Er hatte richtig errathen; bei dieser Eröffnung entrunzelten sich die Züge des Mannes mit dem bescheidenen Aeußeren; in der That, als ob er nur auf seinen Eintritt gewartet hätte, erschien der Wirth sogleich und brachte die angekündigten Gerichte.

Der Kriechente und dem Fladen war ein Stück gerösteter Speck beigefügt! d’Artagnan und sein Tischgenosse grüßten sich, setzten sich einander gegenüber, und theilten wie Brüder den Speck und die anderen Gerichte.

»Mein Herr,« sagte d’Artagnan, »gesteht, daß es etwas Herrliches um gesellschaftliche Vereinigung ist.«

»Warum?« fragte der Fremde mit vollem Mund.

»Nun! das will ich Euch sagen,« antwortete d’Artagnan.

Der Fremde gab den Bewegungen seines Kinnbackens Waffenstillstand, um besser zu hören.

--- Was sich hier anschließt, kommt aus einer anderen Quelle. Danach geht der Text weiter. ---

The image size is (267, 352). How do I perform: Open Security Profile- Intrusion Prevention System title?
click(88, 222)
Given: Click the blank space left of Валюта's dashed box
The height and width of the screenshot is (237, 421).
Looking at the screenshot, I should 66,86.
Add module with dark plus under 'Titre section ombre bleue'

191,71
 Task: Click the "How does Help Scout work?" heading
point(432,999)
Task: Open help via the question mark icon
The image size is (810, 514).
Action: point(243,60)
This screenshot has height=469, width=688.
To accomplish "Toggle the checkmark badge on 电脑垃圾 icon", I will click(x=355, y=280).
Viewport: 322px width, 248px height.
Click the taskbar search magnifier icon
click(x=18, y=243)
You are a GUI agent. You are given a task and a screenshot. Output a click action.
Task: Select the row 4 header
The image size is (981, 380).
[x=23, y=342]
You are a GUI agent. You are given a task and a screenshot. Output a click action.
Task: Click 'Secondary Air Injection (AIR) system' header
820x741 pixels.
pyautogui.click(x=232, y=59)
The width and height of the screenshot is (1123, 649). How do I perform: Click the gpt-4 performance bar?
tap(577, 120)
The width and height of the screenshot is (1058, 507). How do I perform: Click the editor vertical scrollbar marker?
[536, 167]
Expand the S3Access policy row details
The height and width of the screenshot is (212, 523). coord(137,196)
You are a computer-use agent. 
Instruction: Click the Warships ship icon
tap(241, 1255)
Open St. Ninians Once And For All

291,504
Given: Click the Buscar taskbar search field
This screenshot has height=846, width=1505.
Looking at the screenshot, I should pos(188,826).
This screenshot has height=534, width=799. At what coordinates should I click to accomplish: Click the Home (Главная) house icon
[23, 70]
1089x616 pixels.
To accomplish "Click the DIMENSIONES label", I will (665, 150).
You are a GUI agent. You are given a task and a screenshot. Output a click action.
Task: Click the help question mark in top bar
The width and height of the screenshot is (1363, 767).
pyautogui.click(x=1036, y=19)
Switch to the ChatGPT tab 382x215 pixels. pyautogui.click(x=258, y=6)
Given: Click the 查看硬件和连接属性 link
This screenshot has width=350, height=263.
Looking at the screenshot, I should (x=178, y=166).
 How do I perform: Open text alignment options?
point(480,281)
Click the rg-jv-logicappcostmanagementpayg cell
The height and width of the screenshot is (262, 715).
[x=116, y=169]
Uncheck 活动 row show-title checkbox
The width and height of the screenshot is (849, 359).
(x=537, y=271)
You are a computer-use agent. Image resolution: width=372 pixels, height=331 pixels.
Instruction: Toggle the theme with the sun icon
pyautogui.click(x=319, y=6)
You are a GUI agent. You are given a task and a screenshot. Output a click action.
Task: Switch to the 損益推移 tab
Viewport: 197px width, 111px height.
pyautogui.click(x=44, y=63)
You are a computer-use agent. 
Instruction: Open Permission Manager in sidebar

»Einmal,« fuhr d’Artagnan fort, »haben wir statt eines Lichtes, das jeder von uns hatte, nunmehr zwei.«

»Das ist wahr,« sprach der Fremde, berührt von der außerordentlichen Richtigkeit dieser Bemerkung.

»Dann sehe ich, daß Ihr vorzugsweise meine Kriechente esset, während ich vorzugsweise Euren Speck speise.«

»Das ist abermals wahr.«

»Doch über das Vergnügen, bessere Beleuchtung zu haben und Dinge nach seinem Geschmack zu speisen, setze ich das Vergnügen der Gesellschaft.«

»Wahrhaftig, mein Herr, Ihr seid fröhlich,« sagte der Unbekannte mit freundlichem Ton,

»Fröhlich, ja, mein Herr, wie alle diejenigen, welche nichts im Kopf haben. Oh! dem ist nicht so bei Euch,« fuhr d’Artagnan fort, »und ich sehe in Euren Augen jegliches Genie.«

»Oh! mein Herr . . . «

»Gesteht mir Eines . . . «

»Was?«

»Daß Ihr ein Gelehrter seid.

»Meiner Treue, mein Herr . . . «

»Wie?«

»So ungefähr.«

»Ah! ah!«

»Ich bin ein Schriftsteller.«

»Oho!« rief d’Artagnan entzückt, indem er in seine Hände klatschte. »Ich täuschte mich als« nicht, das ist wunderbar!«

»Mein Herr . . . «

»Ah!« fuhr d’Artagnan fort, »sollte ich das Vergnügen haben, diese Nacht in Gesellschaft eines Schriftstellers, eines berühmten Schriftstellers vielleicht zuzubringen?«

»Oh! . . . « versetzte der Unbekannte erröthend, »berühmt, mein Herr, berühmt ist nicht gerade das Wort.«

»Bescheiden!« rief d’Artagnan entzückt, »er ist bescheiden!«

Dann mit dem Charakter einer ungestümen Zutraulichkeit wieder zu dem Fremden zurückkehrend:

»Aber sagt mir wenigstens die Namen Eurer Werke, mein Herr, denn Ihr könnt bemerken, daß Ihr mir den Eurigen nicht gesagt habt, und daß ich Euch zu errathen genöthigt gewesen bin.«

»Ich heiße Jupenet.«

»Ein schöner Name,« rief d’Artagnan, »ein schöner Name bei meinem Wort, und ich weiß nicht, warum, – verzeiht mir das Versehen, wenn es eines ist – Ich weiß nicht, warum ich mir einbilde, ich habe diesen Namen irgendwo aussprechen hören.«

»Ich habe Verse gemacht.«

»Ei! man wird mir sie zu lesen gegeben haben.«

»Ein Trauerspiel.«

»Ich habe es wohl aufführen sehen.«

Der Dichter erröthete abermals.

»Ich glaube nicht, denn meine Verse sind nicht gedruckt worden.«

»Nun, wie ich Euch sage, ich werde Euren Namen durch das Trauerspiel erfahren haben.«

»Ihr täuscht Euch abermals, denn die Herren Komödianten vom Hotel von Burgund wollten nichts davon wissen,« sagte der Dichter mit jenem Lächeln, dessen Geheimnis nur gewisse stolze Charaktere kennen.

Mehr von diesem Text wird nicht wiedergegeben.